18 Şubat 2013 Pazartesi

İnceleme: Obsidiyen



*Orta dereceli spoiler alarmı.

Obsidian/Obsidiyen, hayatında yeni bir sayfa açmak isteyen annesinin peşi sıra yeni bir kasabaya taşınan Kat'in sıradışı komşularıyla tanışmasıyla açılıyor. Ünik ya da kayda değer herhangi bir yönü olmadığı ise birkaç sayfa sonra kanıksanıyor.

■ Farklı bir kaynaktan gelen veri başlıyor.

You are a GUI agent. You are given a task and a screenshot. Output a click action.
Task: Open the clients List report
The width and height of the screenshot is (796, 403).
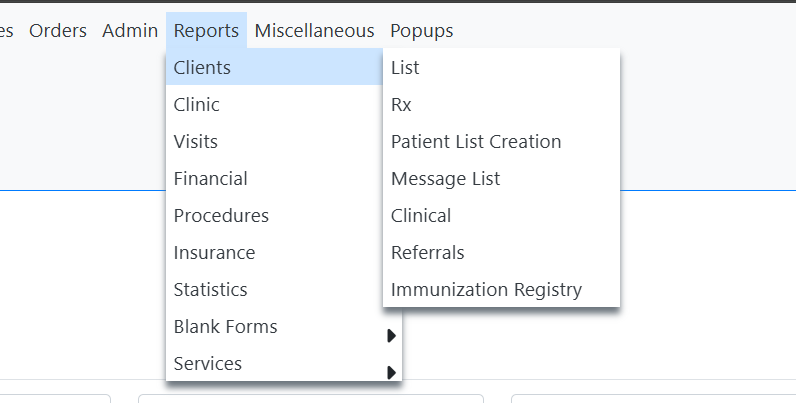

Öncelikle olay kurgusunun ve karakterlerin Twilight/Alacakaranlık'a benzediğini açıkça ortaya koymak lazım. Tesadüf değil, yazar bunu, direkt göndermelerde de belli ediyor. Fakat yazar, Bella-Edward arasındaki tutkulu aşk ve masum duygular yerine, "şehvet odaklı" bir ilişkide karar kılmış ki bu nedenle Kat ile Daemon arasında,  bir parlayıp bir sönen cinsel gerilim ve hararetli kışkırtmalardan fazlasını görmek güç.

Twilight/Alacakaranlık benzerliklerine biraz daha değinecek olursak, ormanda geçen o meşhur "ilk itiraflar" sahnesi... Bella yerine, saf karakterimiz "Ne olduğunu biliyorum," demiyor da illa kendisine açık açık (hatta belki bağırarak) söylenmesi gerekiyor. Sonra New Moon/Yeni Ay'daki o meşhur ayrılık sahnesinde yaşananlar...  "Ben senden daha iyisine layığım," demez de esas oğlan, yerine "biz" der, kardeşiyle kendisini kasteder. Kısaca, bu benzerlikler listesi sürüp gider.

Karakterleri incelersek, en zayıf halkanın maalesef baş karakter ve kitabın gözü Kat olduğunu söyleyebilirim. Hormonlarına hakim olmak isteyen ama ne zaman Daemon'ı görse (henüz yeni tanıştıklarında dahi!) ağzı bir karış açılarak "yatak odası bakışları" gönderen, ortalıkta azgın bir şempanze gibi dolaşan Kat'in empati duyulacak bir yanını göremedim. Artık görünce sayfa değiştirme ya da topyekün kitabı rafa kaldırma isteği uyandıran, içinde Daemon ve "seksi" sıfatı yan yana geçen bayık cümleleri, kitabın neredeyse yarısını oluşturuyor. Hissettikleri öylesine bariz ki Daemon da kızla dalga geçmeden edemiyor. Ayrıca, Kat'in sürekli varsayımlara göre, düşünmeden hareket etmesi de karakter özelliği halinde sunulmuş. Bir insan nasıl karşısındakine önce "sapık erkek kardeş" ve "aşırı korumacı" gibi olumsuz, yargılayıcı düşünceler geliştirir de sonra lineer akış içinde "keşke benim de böyle bir erkek kardeşim olsaydı," diye hayıflanır ki? Daemon, Kat'in bu düşüncesini değiştirmesine olanak verecek farklı bir davranış göstermiyor bile. Sonra, kızın akılsızlığı yüzünden defalarca başının derde girmesi ve yine defalarca "kurtarılması" da heyecan ve gizem dozunu yerlere düşüyor.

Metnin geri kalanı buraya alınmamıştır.